Watts agrees that inventory management through CVIS reports has been a major source of cost savings. “We could perform a statistical analysis on all the stents used in our 15 hospitals,” he says. We could first gather how many are being used annually, and then drill down into that data to discover how many each physician uses, allowing the organization to see if a particular physician needs to be educated about overuse of such expensive equipment. This opportunity to target potential waste through longitudinal data over time can lead to cost savings across a department.

For example, data can be collected on stenting procedures performed by 40 different cardiologists. The resulting data can indicate an average of 2.2 stents are used during each procedure. “Overall, this isn’t an alarming figure, but when those data are drilled down per stent, per physician or whether the case was planned or emergent, then department managers can begin to evaluate physician practices which could be costing the department unnecessary expenses,” he says.

However, McCullough says, after adding CVIS, Methodist reaped its largest cost savings from a reduction in clerical manpower needed to process the results in the diagnostic labs, now that physicians are responsible for their own reports.

Outside the walls of cardiology
So the data prove it.
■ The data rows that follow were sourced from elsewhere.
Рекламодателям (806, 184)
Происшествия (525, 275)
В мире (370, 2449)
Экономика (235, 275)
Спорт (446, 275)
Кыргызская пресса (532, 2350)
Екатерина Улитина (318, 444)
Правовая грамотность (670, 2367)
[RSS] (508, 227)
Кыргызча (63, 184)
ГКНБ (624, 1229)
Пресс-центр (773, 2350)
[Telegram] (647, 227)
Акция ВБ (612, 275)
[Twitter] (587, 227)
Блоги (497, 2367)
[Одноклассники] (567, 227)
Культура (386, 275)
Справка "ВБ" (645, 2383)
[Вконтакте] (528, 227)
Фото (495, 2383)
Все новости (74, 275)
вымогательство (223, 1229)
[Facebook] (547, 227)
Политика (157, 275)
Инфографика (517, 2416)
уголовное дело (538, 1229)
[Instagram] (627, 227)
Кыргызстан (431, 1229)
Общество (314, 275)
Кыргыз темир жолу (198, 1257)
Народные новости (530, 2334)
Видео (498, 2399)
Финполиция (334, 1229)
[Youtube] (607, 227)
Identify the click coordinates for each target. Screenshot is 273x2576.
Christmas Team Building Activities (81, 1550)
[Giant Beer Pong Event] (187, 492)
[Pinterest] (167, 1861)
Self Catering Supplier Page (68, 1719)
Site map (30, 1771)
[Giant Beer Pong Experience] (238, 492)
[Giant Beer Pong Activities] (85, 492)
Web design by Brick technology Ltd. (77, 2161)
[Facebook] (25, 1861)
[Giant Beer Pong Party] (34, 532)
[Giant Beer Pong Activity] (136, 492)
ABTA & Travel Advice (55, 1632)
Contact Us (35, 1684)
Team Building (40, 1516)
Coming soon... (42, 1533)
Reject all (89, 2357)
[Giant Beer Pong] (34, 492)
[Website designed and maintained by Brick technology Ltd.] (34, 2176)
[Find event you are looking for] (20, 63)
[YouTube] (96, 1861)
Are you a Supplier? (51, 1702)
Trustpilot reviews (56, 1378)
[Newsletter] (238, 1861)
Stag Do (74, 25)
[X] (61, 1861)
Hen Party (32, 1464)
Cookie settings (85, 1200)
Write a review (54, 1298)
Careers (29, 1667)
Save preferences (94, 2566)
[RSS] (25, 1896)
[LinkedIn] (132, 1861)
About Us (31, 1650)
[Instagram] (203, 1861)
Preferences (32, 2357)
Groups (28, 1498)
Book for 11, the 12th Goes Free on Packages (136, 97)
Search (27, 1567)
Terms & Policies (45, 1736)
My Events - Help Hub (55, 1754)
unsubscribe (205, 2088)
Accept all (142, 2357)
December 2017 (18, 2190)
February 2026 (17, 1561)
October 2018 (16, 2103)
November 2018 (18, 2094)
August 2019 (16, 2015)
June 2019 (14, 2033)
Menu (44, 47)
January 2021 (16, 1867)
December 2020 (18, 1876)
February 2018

CVIS not only change cardiology departments, but change perceptions and process throughout the institution. “Unfortunately, for years, cardiology departments have been viewed as islands of data onto themselves. The cardiologist, therefore, would work within the hospital, but not necessarily with the hospital. Now, cardiovascular information systems make available data, which was previously stored on paper or videotape, to be shared in a collaborative effort with the physicians throughout a health system,” Watts says.

To realize these possibilities, Muhlestein says that the CVIS of the future should be able to generate procedure reports and incorporate more graphical and still images with better interfacing with the other hospital information systems, in addition to existing as a complete database system for the cardiology department.